The report said Iran had increased to 167 kg (367 pounds) its stockpile of 20 percent uranium - a level it says it needs to make fuel for a Tehran research reactor but which also takes it much closer to weapons-grade material if processed further.
NEW OFFER TO IRAN
One diplomat familiar with the report said this represented a rise of about 18-19 kg since November, a notable slowdown from the previous three-month period when the stockpile jumped by nearly 50 percent after Iran halted conversion.
Israel last year gave a rough deadline of mid-2013 as the date by which Tehran could have enough higher-grade uranium to produce a single atomic bomb if processed further.
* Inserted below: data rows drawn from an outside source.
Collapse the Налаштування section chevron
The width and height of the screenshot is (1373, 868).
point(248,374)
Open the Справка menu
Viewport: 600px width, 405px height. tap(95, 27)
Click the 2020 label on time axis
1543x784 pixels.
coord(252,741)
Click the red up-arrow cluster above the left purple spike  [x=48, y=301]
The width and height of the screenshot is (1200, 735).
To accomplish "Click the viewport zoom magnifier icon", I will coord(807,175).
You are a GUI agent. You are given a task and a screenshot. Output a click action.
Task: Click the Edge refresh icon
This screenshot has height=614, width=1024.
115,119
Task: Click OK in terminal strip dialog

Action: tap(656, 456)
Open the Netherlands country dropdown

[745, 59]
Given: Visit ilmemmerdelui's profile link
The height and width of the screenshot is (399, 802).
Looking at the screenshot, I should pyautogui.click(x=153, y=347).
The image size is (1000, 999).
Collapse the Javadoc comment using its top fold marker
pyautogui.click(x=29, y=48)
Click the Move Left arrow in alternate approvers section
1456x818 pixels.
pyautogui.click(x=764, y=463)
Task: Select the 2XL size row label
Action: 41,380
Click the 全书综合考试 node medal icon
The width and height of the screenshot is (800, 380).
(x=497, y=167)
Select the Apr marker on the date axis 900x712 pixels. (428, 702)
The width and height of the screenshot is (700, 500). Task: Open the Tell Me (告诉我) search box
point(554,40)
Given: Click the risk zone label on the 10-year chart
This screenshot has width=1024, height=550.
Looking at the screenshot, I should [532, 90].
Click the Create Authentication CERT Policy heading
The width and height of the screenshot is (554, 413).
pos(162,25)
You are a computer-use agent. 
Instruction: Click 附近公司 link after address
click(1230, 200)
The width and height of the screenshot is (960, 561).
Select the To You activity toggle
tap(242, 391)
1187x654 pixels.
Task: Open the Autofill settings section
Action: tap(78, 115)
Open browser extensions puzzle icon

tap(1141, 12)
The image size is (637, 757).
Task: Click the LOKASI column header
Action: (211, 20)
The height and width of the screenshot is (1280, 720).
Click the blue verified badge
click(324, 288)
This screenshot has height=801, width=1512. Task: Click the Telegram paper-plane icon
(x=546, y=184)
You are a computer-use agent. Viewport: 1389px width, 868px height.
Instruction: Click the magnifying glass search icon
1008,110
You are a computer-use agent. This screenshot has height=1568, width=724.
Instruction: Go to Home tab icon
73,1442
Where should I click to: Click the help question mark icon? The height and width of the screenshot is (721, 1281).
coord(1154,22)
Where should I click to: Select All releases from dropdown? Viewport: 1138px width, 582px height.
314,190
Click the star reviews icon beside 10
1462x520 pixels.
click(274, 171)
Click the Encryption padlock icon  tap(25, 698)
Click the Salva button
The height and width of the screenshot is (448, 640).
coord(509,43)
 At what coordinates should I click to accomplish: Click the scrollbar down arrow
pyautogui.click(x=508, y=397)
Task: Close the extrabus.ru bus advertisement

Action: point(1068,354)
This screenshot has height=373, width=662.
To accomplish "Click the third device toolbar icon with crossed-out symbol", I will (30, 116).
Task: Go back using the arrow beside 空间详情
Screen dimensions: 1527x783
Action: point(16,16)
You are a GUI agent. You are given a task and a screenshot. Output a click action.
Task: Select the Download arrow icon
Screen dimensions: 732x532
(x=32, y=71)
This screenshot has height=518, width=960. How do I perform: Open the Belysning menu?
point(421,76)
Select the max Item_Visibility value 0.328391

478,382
Experts say about 240-250 kg of 20 percent enriched uranium would be needed.
But a resumption of conversion, experts say, means the Israeli "red line" for action could be postponed.
Refined uranium can fuel nuclear energy plants, which is Iran's stated aim, or provide the core of an atomic bomb, which the United States and Israel suspect may be its ultimate goal.
Next week's talks between the six powers and Iran to try again to break the impasse in the decade-old dispute are their first since mid-2012 but analysts expect no real progress toward defusing suspicions that Iran is seeking atomic bomb capability.
The United States, Russia, China, France, Britain and Germany want Iran to halt 20 percent enrichment and shut the Fordow underground plant where this takes place.
Iran wants them to recognise what it regards as its right to refine uranium for peaceful purpose and to relax increasingly strict sanctions battering its oil-dependent economy.
In Paris, French deputy foreign ministry spokesman Vincent Floreani said the powers were ready to make a new offer to Iran with "significant new elements" and that they hoped Tehran would engage seriously in the negotiations.